Treatment usually involves immunosuppressive medications like corticosteroids or azathioprine. These help reduce inflammation and prevent liver damage. Regular check-ups with a gastroenterologist are important to adjust medications and avoid complications like cirrhosis.
- Primary Biliary Cholangitis (PBC)
PBC mainly affects the bile ducts, the small channels that carry bile from the liver to the intestines. In PBC, the immune system gradually destroys these ducts, causing bile to build up in the liver, which leads to liver damage over time. Symptoms often include itching, fatigue, dry eyes, and changes in the skin. Some patients may not show symptoms in the early stages.
Blood tests that detect antimitochondrial antibodies (AMA), along with liver function tests, help confirm the diagnosis. Medications like ursodeoxycholic acid can slow disease progression, and lifestyle changes, such as eating a balanced diet and avoiding alcohol, can support liver health.
- Primary Sclerosing Cholangitis (PSC)
PSC is a rare condition marked by inflammation and scarring of both the intrahepatic and extrahepatic bile ducts. Over time, this scarring can lead to bile duct narrowing, infections, and eventually liver failure. Many patients with PSC also have inflammatory bowel disease (IBD).
Diagnosis includes blood tests, imaging studies like MRCP (Magnetic Resonance Cholangiopancreatography), and sometimes liver biopsy. Unfortunately, there is no definitive cure for PSC. Treatment focuses on managing symptoms, preventing complications, and monitoring for liver cancer. In advanced cases, a liver transplant may be necessary.
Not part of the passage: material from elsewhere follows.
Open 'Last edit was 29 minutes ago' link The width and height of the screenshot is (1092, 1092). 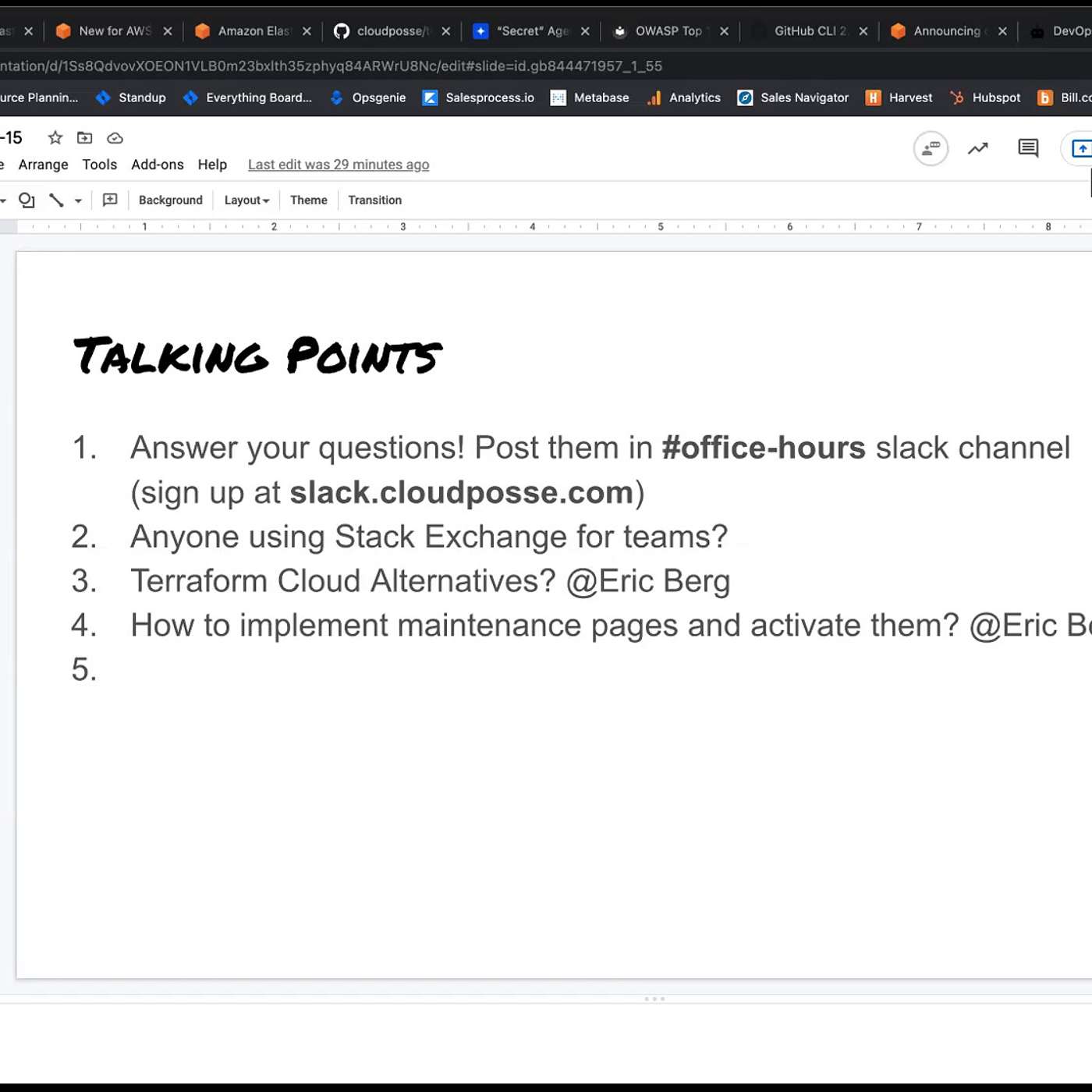tap(339, 165)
Why Early Diagnosis Matters
Autoimmune liver diseases often have no symptoms in their early stages. Early detection is critical to prevent irreversible liver damage. Regular check-ups, monitoring liver function, and seeking medical advice from gastroenterologists at the first sign of fatigue, jaundice, or abdominal discomfort can greatly improve outcomes.
If you or a loved one notice symptoms that suggest liver problems, consult gastroenterologists like Dr Fernandes Mark Lee. These specialists can offer a proper diagnosis, tailored treatment plans, and ongoing care to maintain liver health and prevent complications.
Conclusion
AIH, PBC, and PSC are complex autoimmune liver conditions that need careful management. While they may show different symptoms, early recognition and treatment are essential for maintaining a healthy liver. With proper medical guidance and lifestyle changes, patients can effectively manage symptoms and reduce the risk of severe complications.